Tasks to complete:
1. In the column on lobbying and Gov. Gavin Newsom, shorten the paragraph beginning "Kinney’s 50th birthday was celebrated" while keeping its main facts.
2. Extend the column on lobbying and Gov. Gavin Newsom, picking up after its final sentence.

____ Document text

I was heading south for Davis’ morning-after press conference and I was not alone. Several journalists and other Capitol figures were on the plane, including the man sitting across the aisle, a lobbyist for public employee unions.
Dan Walters
Opinion
The lobbyist was in an ebullient mood as we chatted. His union clients had helped Davis weather a very rough patch in his 1998 campaign for governor, when he faced two multi-millionaire rivals in the Democratic primary and needed all the money he could get.
The lobbyist was literally rubbing his hands gleefully, expecting that his tight relationship with Davis would automatically bring him a cornucopia of new clients and their fees. And he was not wrong about that, as later became evident.
I cite this instance because of the flap over Gov. Gavin Newsom’s attendance at a birthday party this month for lobbyist Jason Kinney, a veteran political consultant and a long-time Newsom friend who founded a lobbying firm, Axiom Advisors, shortly after Newsom was elected in 2018.
Kinney’s 50th birthday was celebrated with a lavish dinner party at French Laundry, a very expensive Napa restaurant, and Newsom and his wife, Jennifer, attended even though it was the sort of gathering that Newsom had often discouraged to battle the COVID-19 pandemic.

________
____ Given entries

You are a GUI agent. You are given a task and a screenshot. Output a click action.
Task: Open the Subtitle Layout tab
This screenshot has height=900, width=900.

________
____ Given entries

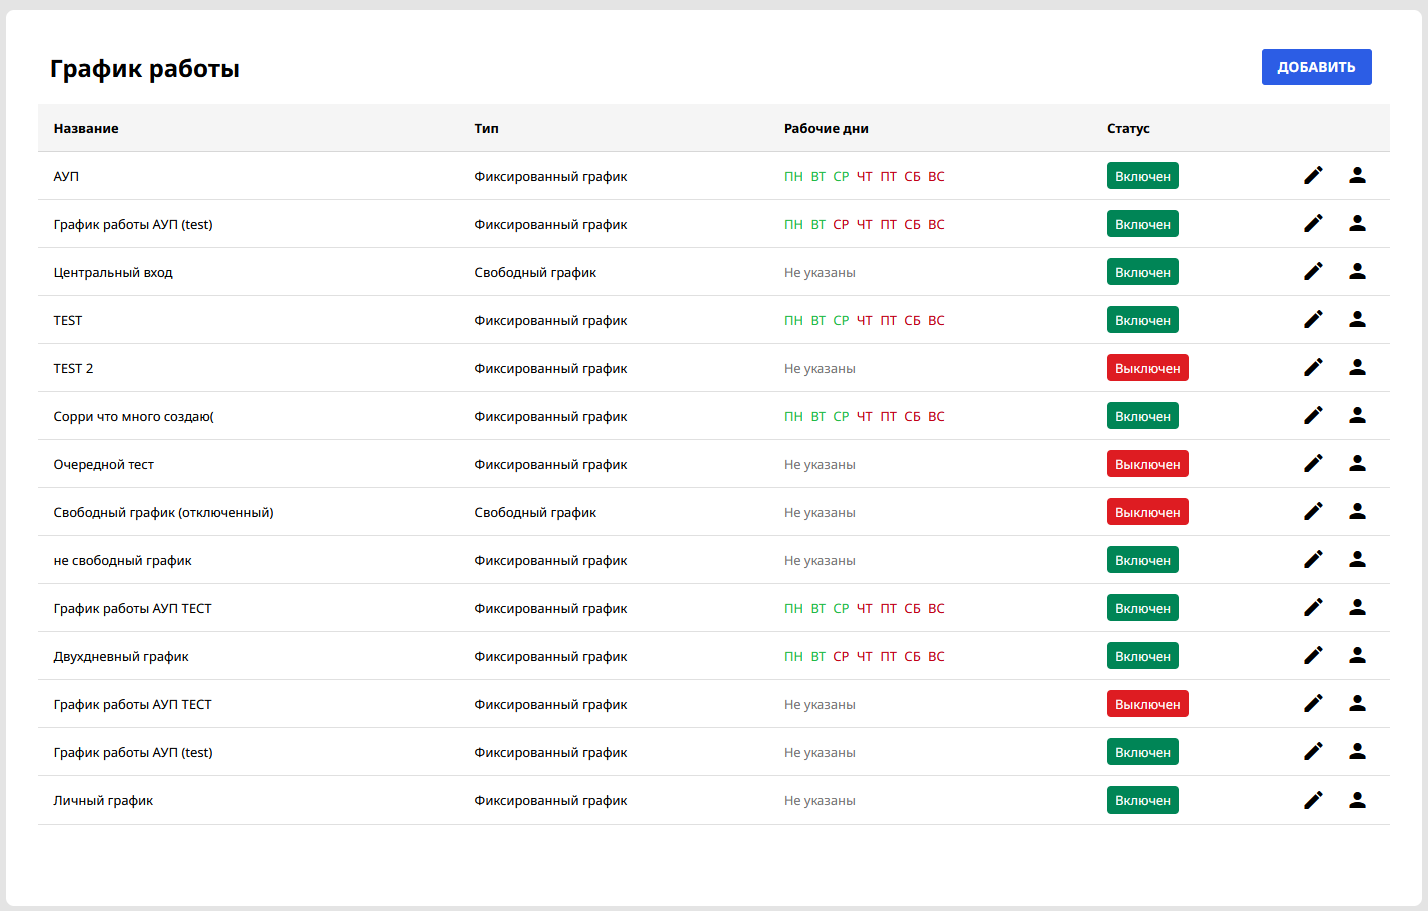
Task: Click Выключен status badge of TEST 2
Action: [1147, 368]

________

List of answers:
1. Newsom and his wife, Jennifer, attended Kinney’s lavish 50th birthday dinner at French Laundry, a very expensive Napa restaurant, although Newsom had often discouraged such gatherings to fight the COVID-19 pandemic.

2.
When the San Francisco Chronicle reported on the Newsoms’ attendance, its bad political optics forced the governor to apologize profusely, saying on Monday, “I shouldn’t have been there, I should have turned back around. And so when that happens, you gotta pay the price, but you also gotta own the mistake and you don’t ever make it again.”
The French Laundry incident, which reverberated loudly on social media as an example of political hypocrisy, also put the spotlight on Kinney — a former speech writer for Gray Davis, incidentally — and his instantaneously lucrative lobbying practice.
As Politico pointed out in a quickly reported and written article, “Axiom reaped $10.9 million worth of lobbying work in 2019-20, the first legislative session during which Newsom was governor.”
The firm has nine lobbyists and more than 80 clients, most of whom are corporate entities or coalitions who in Capitol politics would be jousting with interests, such as unions and environmental groups, associated with Newsom’s Democratic Party.
“Some of Axiom’s clients highlight Kinney’s overlapping roles. Kidney dialysis firms DaVita and Fresenius paid Axiom $475,000 this session,” Politico reported. “During the same period, Kinney earned $90,000 from the California Democratic Party, which spent money to pass a labor-backed initiative regulating kidney dialysis. DaVita and Fresenius were the measure’s principal opponents.
“The single most remunerative client for Axiom in the last two years has been Marathon Petroleum, giving Kinney’s firm $525,000 worth of business. Marathon is a member of a powerful oil industry organization that battled proposals to ban hydraulic fracturing; Newsom called on the Legislature earlier this year to send him a fracking ban.”
Political decisions can have immense financial consequences and when conflicts arise, it’s prudent to have someone on retainer with a seat at the table in the back room where those decisions are made.
The lobbyist with whom I chatted with 22 years ago still has a lobbying firm and dozens of clients who pay him more than $4 million a year. In real world politics, one must pay to play with lobbying fees and campaign contributions. Rightly or wrongly, it is what it is.